From a research perspective: Protected areas are the primary method of global biodiversity protection, but their establishment, maintenance, and expansion can hinder established livelihoods of local people. The literature on this conflict is large, growing, and contentious. Individual studies seldom examine underlying factors that influence protected areas from both conservation and human consequences perspectives. Understanding the role of human behavior and agency is fundamental to understanding environmental change generally, and to solving the pressing problem of simultaneously promoting both conservation and human well-being. This research is clarifying the dynamic processes by which parks act as agents of social and ecological change, and thus looks beyond just the outcomes of park-induced changes. In doing so, it contributes more generally to the empirical literature on resilience theory, and particularly to the insufficiently appreciated role of human perceptions, decision-making, and agency in enhancing or compromising the resilience of social-ecological systems. Such research clearly demands integration of perspectives from the social and natural sciences. The research results will have a direct bearing on conservation and development in Africa and perhaps elsewhere. It should suggest ways of ameliorating or avoiding many of the negative impacts of parks on human well-being and of enhancing the positive impacts.

From a discovery perspective: Increasingly, research on complex environmental and social problems demands interdisciplinary approaches, but these must be learned from experience since they are not typically part of traditional scientific training. The collaborative experience and education promoted by IGERT and this research is developing the ability of local and national African institutions to address complex issues that have a direct bearing on conservation and human well-being, at the same time as it provides experience for the IGERT trainees and sets the stage for their future collaboration with these African individuals and institutions.

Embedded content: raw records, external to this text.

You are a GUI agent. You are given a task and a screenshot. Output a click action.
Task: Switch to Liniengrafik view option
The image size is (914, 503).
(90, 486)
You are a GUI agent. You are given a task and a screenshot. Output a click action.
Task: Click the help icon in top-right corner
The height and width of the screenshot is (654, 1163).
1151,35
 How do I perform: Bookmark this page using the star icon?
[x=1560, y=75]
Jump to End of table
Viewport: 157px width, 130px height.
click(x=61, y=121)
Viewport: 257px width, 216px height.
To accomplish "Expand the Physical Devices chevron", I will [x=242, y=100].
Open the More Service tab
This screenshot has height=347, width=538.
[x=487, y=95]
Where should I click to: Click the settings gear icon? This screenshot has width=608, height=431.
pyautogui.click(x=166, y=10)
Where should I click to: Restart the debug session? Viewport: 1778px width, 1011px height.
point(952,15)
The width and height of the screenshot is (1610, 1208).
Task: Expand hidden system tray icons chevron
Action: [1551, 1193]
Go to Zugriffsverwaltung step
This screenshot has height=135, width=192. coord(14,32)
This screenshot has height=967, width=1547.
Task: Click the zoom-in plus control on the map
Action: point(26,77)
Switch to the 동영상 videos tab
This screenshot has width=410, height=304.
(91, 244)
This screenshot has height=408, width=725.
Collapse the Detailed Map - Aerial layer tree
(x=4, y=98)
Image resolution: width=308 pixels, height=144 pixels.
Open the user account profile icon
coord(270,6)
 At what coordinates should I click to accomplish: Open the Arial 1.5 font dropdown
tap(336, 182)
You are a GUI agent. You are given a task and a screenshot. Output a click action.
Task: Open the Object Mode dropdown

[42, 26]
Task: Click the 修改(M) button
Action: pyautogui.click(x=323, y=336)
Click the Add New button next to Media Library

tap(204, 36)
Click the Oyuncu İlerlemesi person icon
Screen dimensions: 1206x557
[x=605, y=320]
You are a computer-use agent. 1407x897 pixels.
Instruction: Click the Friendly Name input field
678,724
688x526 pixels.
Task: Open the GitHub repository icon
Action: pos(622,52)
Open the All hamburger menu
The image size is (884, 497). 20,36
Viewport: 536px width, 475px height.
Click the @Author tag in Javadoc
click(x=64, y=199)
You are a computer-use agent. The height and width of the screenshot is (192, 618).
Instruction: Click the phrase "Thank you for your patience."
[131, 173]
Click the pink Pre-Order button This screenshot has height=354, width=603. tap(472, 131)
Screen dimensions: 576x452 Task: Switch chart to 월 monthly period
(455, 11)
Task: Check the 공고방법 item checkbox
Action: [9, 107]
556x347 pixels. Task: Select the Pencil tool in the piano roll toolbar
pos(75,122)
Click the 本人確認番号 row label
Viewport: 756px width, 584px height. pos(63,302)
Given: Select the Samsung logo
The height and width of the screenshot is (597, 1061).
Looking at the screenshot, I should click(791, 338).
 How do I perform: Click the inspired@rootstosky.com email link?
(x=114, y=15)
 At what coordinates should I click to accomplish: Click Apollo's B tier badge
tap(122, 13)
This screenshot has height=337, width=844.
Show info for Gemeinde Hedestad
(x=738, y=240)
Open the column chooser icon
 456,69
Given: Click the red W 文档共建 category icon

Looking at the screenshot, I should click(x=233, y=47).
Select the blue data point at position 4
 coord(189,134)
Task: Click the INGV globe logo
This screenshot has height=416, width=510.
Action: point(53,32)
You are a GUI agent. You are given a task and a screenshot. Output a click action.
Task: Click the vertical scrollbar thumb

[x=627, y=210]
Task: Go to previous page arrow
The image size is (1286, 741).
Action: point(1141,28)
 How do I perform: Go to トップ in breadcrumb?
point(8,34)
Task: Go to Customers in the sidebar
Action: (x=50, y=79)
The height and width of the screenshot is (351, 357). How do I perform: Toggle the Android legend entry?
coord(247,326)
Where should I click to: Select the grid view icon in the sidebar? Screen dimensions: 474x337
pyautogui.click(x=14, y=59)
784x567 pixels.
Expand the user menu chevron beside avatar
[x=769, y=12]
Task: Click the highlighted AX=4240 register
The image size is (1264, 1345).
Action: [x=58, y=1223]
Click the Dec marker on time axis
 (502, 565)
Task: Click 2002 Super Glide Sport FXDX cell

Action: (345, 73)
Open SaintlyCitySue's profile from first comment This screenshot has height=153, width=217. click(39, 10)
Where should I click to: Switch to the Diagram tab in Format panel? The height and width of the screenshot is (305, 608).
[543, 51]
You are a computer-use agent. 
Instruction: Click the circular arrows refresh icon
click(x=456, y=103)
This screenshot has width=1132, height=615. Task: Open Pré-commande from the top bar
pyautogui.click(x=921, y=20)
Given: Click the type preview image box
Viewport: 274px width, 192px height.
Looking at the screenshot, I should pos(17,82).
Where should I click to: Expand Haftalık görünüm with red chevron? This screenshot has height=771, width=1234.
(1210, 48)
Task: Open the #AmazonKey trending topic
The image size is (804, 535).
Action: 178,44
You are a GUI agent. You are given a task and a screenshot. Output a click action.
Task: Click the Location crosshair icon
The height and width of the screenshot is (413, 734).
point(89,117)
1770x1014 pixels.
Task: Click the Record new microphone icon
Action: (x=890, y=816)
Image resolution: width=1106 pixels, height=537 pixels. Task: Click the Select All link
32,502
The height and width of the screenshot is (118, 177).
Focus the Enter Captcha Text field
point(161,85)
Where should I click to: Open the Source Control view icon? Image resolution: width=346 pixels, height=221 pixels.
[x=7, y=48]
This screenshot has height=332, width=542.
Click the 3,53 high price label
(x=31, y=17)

Further, and more specifically, the research design and collaborative experience promotes a changing philosophy relevant to conservation and development. The negative views held by wildlife conservation scientists concerning agriculture and other livelihood activities of local peoples, and the negative views by social scientists of the burdens imposed by parks on those same people, have made joint communication and research difficult. This project’s approach fosters more integrated research and management efforts at conservation and development, and encourages constructive, informed dialog in place of polemic.

From an education perspective: The developments during the reporting period contribute toward meeting this strategic goal. The training experiences provided by this long-term interdisciplinary study of human interactions with parks and protected areas is creating a new cadre of interdisciplinary scientists (both American and African) capable of transformative and globally relevant research. One IGERT trainee (T. Baird) has already participated in two field seasons in Tanzania and will return at the end of the year to begin his doctoral dissertation research (with grant support from an NSF DDRI grant as well as from Fulbright-Hays). Another IGERT trainee, B. Miller, will receive field training and research experience this summer, and a third (S. Caplow) will do the same next year. All three of these trainees have been conducting research practica under Leslie’s guidance that contribute to the larger interdisciplinary project.

From an outreach perspective: Tim Baird incorporated his experience and perspective gained from participating in this project into a new course on “Environmental Conservation. The Connected Lives of Cheetahs, Clouds, Corn, and Communities” (GEOG 112), which he is now offered at the undergraduate level at UNC-CH.